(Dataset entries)
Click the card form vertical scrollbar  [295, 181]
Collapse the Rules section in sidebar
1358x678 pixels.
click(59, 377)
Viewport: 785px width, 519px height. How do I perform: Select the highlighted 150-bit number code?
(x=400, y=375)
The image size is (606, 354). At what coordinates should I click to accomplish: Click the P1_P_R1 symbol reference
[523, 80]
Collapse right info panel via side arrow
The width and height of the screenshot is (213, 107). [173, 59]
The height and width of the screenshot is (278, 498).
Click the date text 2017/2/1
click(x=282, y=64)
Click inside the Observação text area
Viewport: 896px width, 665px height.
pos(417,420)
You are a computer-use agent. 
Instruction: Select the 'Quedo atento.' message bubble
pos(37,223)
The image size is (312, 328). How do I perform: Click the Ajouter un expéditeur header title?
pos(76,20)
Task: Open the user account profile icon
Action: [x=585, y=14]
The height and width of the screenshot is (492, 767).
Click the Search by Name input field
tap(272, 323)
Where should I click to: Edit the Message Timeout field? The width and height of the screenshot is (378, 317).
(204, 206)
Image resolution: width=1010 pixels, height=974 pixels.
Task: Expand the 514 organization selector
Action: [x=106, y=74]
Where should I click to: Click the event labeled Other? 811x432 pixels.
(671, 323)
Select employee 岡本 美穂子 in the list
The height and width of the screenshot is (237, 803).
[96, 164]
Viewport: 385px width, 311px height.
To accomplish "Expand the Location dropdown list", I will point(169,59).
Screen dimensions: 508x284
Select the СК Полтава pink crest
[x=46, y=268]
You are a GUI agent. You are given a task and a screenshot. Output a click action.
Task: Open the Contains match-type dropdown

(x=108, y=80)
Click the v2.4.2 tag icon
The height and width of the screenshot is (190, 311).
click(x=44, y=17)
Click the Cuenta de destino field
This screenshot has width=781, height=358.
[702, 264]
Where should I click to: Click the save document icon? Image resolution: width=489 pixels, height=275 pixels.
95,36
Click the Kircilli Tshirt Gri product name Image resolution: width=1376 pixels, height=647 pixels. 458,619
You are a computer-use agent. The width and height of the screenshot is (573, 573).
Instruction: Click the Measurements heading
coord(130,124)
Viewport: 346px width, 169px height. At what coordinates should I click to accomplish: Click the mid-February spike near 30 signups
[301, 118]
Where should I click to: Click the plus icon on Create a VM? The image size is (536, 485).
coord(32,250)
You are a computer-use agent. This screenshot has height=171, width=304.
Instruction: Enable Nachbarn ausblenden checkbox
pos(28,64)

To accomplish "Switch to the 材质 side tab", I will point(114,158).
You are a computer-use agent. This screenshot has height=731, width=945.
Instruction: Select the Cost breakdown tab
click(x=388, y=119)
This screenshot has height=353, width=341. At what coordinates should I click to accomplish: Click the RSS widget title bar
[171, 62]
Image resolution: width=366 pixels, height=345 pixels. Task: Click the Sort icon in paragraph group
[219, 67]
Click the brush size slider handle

→ REQUIRED ACTION
Find the line with "This screenshot has width=781, height=358." in the data above. Restate it and all later lines word for word, ending with the last line.

→ RESPONSE BELOW
This screenshot has width=781, height=358.
[702, 264]
Where should I click to: Click the save document icon? Image resolution: width=489 pixels, height=275 pixels.
95,36
Click the Kircilli Tshirt Gri product name Image resolution: width=1376 pixels, height=647 pixels. 458,619
You are a computer-use agent. The width and height of the screenshot is (573, 573).
Instruction: Click the Measurements heading
coord(130,124)
Viewport: 346px width, 169px height. At what coordinates should I click to accomplish: Click the mid-February spike near 30 signups
[301, 118]
Where should I click to: Click the plus icon on Create a VM? The image size is (536, 485).
coord(32,250)
You are a computer-use agent. This screenshot has height=171, width=304.
Instruction: Enable Nachbarn ausblenden checkbox
pos(28,64)

To accomplish "Switch to the 材质 side tab", I will point(114,158).
You are a computer-use agent. This screenshot has height=731, width=945.
Instruction: Select the Cost breakdown tab
click(x=388, y=119)
This screenshot has height=353, width=341. At what coordinates should I click to accomplish: Click the RSS widget title bar
[171, 62]
Image resolution: width=366 pixels, height=345 pixels. Task: Click the Sort icon in paragraph group
[219, 67]
Click the brush size slider handle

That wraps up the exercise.